Additional file 2: Figure S2. Transfection efficiency and cell viability in response to pAAV, pAAV-GlyRα1, and pAAV-GlyRα3 transfection. (A) Time schedule for measuring the transfection efficiency of pAAV-GlyRα1 pAAV-GlyRα3. F11 cells were transfected with 2 µg or 5 µg of either (B) pAAV-GlyRα1 or (C) pAAV-GlyRα3 and GFP green fluorescence was measured 24, 48 and 72 h after transfection. (D) Time schedule for measuring cell viability by MTT assay F11 cells were transfected with 2 μg pAAV, pAAV-GlyRα1 or pAAV-GlyRα3 and incubated for 48 h.

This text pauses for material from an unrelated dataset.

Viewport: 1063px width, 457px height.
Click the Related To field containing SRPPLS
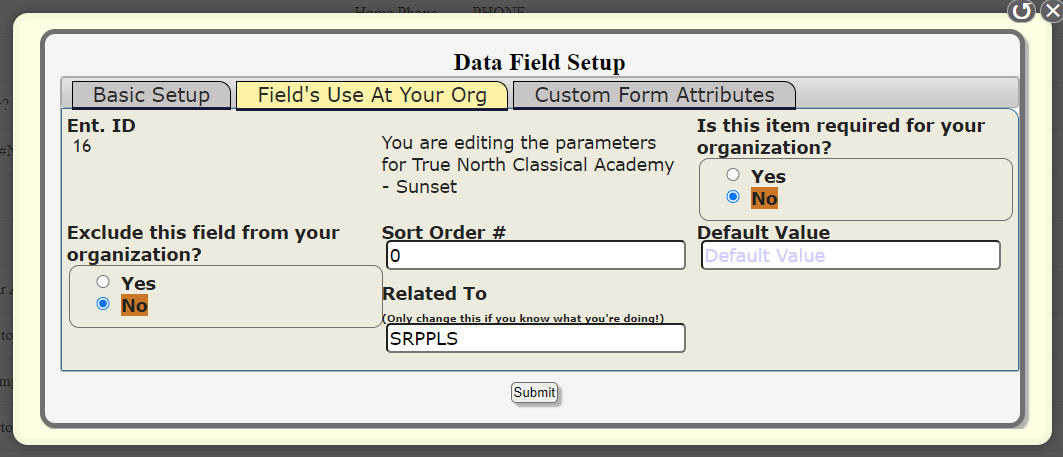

In addition, F11 cells were cultured for 48 h, serum free medium replaced the initial medium and was cultured for another 24 h, and then, PGE2 (100 μM) was added for 60 min in the end, F11 cells were harvested for MTT assay. (E) Relative cell viability is shown F11 cells grown in Lipofectamine free culture medium were used as a control. The white arrow indicates the time when the cells were collected to measure viability. The data are presented on the basis of at least three independent experiments. ***p < 0.001 vs control, one way ANOVA.